Last weekend, police radar clocked someone driving through the Spotts area of Grand Cayman at 141 miles an hour.
Unless the new police radar trailer malfunctioned, that person was driving more than triple the posted limit on even the highest-speed road in that neighbourhood.
No arrests have been made, but officers are investigating the incident.
‘It is clear that some people still have no regard for the safety of others on the road,’ Deputy Police Commissioner Anthony Ennis said. ‘At 141 miles per hour you should be into NASCAR racing or something…this is not for the streets of the Cayman Islands.’
For the first three months of 2007, the Royal Cayman Islands Police Service issued nearly 1,500 citations for speeding. That works out to more than 16 tickets per day. It’s also a 71 per cent jump in speeding tickets when compared to the first three months of 2006.
Drunken driving citations also went up by about 10 per cent from the first quarter of this year when compared to the first quarter of ’06.
Against the background of a massive effort to crack down on speeding and dangerous driving, traffic accidents dropped by about five percent in the first quarter. But RCIPS still reported more than 260 crashes from January through March.

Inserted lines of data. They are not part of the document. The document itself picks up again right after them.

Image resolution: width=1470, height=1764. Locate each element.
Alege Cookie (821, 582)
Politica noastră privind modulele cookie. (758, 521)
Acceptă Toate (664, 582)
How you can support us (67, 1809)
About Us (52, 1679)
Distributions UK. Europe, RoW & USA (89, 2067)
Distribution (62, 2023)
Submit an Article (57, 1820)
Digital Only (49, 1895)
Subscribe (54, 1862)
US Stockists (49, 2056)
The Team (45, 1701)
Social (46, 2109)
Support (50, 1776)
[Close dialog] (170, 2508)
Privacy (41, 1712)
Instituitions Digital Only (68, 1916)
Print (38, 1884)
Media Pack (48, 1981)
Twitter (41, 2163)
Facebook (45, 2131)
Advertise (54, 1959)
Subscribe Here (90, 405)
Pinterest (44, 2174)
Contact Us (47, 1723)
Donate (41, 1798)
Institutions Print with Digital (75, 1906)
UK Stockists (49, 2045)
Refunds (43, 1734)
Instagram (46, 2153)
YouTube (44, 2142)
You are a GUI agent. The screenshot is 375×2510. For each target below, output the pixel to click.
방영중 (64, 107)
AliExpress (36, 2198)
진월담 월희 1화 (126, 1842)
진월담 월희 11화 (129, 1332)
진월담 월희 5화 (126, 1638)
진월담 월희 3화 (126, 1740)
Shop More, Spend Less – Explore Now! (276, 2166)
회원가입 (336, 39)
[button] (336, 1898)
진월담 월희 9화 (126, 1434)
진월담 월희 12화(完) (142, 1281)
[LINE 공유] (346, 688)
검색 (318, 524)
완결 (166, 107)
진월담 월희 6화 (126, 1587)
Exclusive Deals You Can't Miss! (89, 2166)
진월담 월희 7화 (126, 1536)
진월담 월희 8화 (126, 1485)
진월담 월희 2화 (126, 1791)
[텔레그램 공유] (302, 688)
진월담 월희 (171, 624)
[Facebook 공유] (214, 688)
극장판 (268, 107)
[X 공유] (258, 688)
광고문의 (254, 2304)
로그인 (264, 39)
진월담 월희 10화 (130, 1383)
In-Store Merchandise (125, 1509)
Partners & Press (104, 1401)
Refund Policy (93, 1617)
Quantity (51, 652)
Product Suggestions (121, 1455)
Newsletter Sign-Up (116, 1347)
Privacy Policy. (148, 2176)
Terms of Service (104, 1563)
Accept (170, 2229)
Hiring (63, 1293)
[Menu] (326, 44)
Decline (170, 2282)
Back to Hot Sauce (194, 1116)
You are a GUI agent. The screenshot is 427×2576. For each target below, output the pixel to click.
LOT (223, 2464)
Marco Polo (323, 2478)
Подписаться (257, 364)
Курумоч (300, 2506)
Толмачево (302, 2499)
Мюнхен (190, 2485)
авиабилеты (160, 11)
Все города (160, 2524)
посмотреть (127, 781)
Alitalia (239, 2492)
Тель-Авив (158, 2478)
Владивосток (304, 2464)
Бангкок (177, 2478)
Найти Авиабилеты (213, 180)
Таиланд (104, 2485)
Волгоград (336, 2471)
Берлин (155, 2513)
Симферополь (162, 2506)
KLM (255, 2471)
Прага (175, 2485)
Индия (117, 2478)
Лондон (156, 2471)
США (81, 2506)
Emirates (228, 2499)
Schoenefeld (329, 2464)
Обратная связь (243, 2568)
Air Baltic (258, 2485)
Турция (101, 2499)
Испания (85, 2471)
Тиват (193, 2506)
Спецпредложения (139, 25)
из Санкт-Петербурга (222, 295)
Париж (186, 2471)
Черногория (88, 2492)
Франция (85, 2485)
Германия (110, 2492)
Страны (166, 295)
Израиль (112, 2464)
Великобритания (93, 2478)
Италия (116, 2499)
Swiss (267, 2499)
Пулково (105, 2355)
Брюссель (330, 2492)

Mr. Ennis admitted there have been doubts about the police programme developed to deal with the island’s traffic problems.
‘Streetskill has been going on for almost a year now and one probably questions the efficacy of continuing with Streetskill, in light of the growing number of accidents on the roads,’ he said.
‘What we’re dealing with is a culture, and a culture is not broken over days. I’m still convinced that (Streetskill) is having an impact, especially with certain quarters of the community.’
Mr. Ennis noted other measures were being taken by police to reduce the problem of speeding and dangerous driving.
He said two more mobile radar trailers had been ordered by RCIPS and should be arriving on the island soon. The devices, which many drivers have already seen, flash the speeds of motorists travelling through an area. The radar can detect drivers up to three-quarters of a mile away.
Mr. Ennis also left open the possibility that cameras could be attached to these trailers, but declined to give further details.
Police Commissioner Stuart Kernohan said he cautiously welcomed some of the traffic statistics for the first quarter of this year.
‘This is the first time in the last 12 months when we’ve started to see a drop overall in the number of total collisions…on the Cayman Islands,’ Commissioner Kernohan said. ‘But it’s an early trend.’
There were four fatal accidents in the first part of this year. By this time last year, nine people had died on Cayman Islands roads.
‘We have seen a reduction of over 50 per cent in the number of fatal collisions,’ Commissioner Kernohan said.
However, last year saw a greater number of deadly accidents…14…than Cayman has witnessed in more than a decade.
In 2005, there were six fatal accidents for the entire year on Grand Cayman. The island is easily on pace to surpass that total this year.